Fermo restando che l'interesse del dipendente autore del reato può coincidere con quello dell'Ente, la responsabilità della società sussiste anche quando, perseguendo il proprio autonomo interesse, l'agente obiettivamente realizzi anche quello dell'Ente?
In altri termini, se i reati presupposto vengono commessi nell'interesse esclusivo delle persone fisiche autrici dei medesimi, tale circostanza, che costituisce un limite negativo della fattispecie complessa da cui scaturisce la responsabilità dell'ente, comporta la necessaria estraneità dell’ente-datore di lavoro?

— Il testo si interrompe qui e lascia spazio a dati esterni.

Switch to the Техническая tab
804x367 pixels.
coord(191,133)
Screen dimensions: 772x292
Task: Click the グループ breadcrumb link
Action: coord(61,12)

Il punto di partenza è costituito dall’art. 5 del D.Lgs n. 231/01 stabilisce che:
a) la persona giuridica è responsabile per i reati commessi “nel suo interesse o vantaggio” dai suoi vertici apicali ovvero da coloro che sono sottoposti alla direzione o alla vigilanza dei medesimi,
b) mentre l’ente non risponde se questi stessi soggetti hanno agito nell’interesse proprio o di terzi.
Dall’analisi di questa disposizione si evince che l’alternatività tra interesse e vantaggio rischia di venire vanificata dal limite posto dalla lett. b): infatti, l’accertata carenza di un seppure concorrente interesse dell’ente nella commissione del reato impedisce di determinare la sua responsabilità, a prescindere da qualsiasi verifica dell’eventuale vantaggio che il medesimo abbia eventualmente ricavato dalla consumazione dell’illecito.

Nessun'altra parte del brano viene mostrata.